— YOUR ASSIGNMENT —
This task calls for copying every line of the records that includes the word "menu".

[Dataset entries]
★ ★ ★

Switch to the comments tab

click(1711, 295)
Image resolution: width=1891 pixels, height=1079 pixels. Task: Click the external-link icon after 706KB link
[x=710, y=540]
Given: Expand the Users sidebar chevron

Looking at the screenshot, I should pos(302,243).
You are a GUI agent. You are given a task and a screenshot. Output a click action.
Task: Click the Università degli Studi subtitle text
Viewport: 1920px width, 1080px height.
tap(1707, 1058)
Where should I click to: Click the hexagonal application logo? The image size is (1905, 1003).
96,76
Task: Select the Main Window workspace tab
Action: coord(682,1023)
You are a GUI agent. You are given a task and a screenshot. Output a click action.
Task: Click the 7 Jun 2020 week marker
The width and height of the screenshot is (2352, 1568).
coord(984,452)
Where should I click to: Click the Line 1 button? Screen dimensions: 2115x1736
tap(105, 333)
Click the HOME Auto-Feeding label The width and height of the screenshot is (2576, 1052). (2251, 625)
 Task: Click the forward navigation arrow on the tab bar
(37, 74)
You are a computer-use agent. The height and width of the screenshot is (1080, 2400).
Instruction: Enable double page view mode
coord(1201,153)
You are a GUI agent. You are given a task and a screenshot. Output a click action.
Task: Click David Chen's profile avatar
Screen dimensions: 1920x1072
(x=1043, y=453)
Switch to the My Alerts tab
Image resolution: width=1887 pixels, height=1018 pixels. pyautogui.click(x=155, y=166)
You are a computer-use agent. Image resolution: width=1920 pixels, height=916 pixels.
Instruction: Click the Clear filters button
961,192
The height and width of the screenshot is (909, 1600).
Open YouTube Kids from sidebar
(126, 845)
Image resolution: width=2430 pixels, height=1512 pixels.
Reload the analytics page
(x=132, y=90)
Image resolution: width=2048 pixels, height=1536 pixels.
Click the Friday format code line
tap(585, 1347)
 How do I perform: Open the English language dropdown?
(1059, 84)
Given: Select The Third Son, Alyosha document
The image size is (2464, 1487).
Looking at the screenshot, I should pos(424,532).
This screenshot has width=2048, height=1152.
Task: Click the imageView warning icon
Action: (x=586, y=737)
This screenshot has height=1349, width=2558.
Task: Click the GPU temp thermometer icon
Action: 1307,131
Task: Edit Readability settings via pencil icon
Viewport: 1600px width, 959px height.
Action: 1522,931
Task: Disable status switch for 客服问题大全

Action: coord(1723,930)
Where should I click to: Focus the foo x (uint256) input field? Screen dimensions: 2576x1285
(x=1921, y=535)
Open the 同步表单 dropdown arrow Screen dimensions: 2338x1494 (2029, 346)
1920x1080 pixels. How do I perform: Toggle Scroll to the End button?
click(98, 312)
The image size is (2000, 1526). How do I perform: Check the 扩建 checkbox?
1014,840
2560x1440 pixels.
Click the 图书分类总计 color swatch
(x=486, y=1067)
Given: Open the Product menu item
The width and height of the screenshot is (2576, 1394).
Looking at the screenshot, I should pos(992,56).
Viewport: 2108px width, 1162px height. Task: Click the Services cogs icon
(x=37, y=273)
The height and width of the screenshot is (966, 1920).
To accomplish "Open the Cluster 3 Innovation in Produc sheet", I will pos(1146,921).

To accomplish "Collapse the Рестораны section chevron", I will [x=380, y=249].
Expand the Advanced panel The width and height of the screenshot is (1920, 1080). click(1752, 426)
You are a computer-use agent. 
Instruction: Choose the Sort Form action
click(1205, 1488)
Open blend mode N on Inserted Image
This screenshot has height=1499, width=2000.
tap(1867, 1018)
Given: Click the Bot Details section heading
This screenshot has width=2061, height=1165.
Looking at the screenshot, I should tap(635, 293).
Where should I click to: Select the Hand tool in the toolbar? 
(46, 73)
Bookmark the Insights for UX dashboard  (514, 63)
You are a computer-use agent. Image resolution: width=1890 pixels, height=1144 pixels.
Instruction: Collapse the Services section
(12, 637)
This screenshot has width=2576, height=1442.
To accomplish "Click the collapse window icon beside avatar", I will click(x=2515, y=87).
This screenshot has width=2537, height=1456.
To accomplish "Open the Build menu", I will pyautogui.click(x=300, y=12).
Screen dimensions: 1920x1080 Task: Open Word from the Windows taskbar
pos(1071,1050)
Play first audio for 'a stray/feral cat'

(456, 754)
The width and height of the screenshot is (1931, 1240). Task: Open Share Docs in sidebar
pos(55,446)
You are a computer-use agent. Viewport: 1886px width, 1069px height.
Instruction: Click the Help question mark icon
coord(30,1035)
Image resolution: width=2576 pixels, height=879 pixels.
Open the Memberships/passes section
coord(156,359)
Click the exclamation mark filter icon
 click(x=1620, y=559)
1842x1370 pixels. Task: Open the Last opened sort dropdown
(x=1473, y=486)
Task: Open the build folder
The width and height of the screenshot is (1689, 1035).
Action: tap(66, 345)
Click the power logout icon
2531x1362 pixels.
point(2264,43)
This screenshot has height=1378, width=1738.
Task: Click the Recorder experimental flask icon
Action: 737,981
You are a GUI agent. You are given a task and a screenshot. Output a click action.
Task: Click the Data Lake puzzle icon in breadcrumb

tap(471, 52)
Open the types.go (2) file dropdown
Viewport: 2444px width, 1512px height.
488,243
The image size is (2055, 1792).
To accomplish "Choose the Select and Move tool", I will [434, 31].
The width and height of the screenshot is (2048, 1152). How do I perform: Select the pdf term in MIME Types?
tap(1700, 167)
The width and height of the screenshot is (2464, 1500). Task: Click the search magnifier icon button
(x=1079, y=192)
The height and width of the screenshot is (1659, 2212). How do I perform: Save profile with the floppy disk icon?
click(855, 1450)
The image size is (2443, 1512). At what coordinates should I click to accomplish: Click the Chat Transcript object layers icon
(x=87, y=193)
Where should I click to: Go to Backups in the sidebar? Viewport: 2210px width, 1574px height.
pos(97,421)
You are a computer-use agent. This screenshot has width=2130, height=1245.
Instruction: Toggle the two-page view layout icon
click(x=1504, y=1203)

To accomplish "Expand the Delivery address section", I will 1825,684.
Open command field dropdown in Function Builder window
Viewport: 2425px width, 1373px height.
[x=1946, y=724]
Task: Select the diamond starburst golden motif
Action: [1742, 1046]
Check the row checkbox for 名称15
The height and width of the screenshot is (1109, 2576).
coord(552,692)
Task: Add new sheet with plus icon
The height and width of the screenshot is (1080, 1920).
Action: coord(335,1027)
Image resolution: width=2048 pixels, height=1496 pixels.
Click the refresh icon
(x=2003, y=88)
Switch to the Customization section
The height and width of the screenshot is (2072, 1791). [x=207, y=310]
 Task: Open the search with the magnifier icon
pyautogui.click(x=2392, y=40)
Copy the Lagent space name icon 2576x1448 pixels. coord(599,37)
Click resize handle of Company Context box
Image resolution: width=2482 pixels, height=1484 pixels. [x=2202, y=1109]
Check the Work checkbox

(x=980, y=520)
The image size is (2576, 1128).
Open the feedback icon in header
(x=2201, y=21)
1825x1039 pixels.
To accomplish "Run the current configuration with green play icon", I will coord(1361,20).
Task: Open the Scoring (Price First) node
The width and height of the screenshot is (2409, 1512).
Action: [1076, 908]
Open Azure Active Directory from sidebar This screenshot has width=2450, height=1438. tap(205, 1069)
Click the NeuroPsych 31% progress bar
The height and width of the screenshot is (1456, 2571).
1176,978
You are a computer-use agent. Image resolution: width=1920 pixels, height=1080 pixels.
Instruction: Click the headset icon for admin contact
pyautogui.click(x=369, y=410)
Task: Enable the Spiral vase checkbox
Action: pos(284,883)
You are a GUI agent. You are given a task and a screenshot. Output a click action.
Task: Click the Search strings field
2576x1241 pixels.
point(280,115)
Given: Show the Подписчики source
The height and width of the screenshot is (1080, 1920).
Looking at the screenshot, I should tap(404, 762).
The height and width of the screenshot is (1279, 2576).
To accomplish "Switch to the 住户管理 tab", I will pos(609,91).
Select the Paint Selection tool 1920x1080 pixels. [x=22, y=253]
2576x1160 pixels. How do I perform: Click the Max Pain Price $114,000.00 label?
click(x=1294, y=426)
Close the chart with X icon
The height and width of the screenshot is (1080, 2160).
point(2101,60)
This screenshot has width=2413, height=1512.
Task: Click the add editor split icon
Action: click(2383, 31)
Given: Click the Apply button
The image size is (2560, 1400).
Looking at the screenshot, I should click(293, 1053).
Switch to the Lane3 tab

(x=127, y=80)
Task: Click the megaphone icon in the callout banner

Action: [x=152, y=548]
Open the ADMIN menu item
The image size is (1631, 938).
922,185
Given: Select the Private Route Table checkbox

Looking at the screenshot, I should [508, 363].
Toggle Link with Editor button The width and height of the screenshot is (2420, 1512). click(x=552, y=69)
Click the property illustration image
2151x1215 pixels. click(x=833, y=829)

★ ★ ★

— PROBLEM SOLUTION —
Given: Open the Product menu item
To accomplish "Open the Build menu", I will pyautogui.click(x=300, y=12).
Open the ADMIN menu item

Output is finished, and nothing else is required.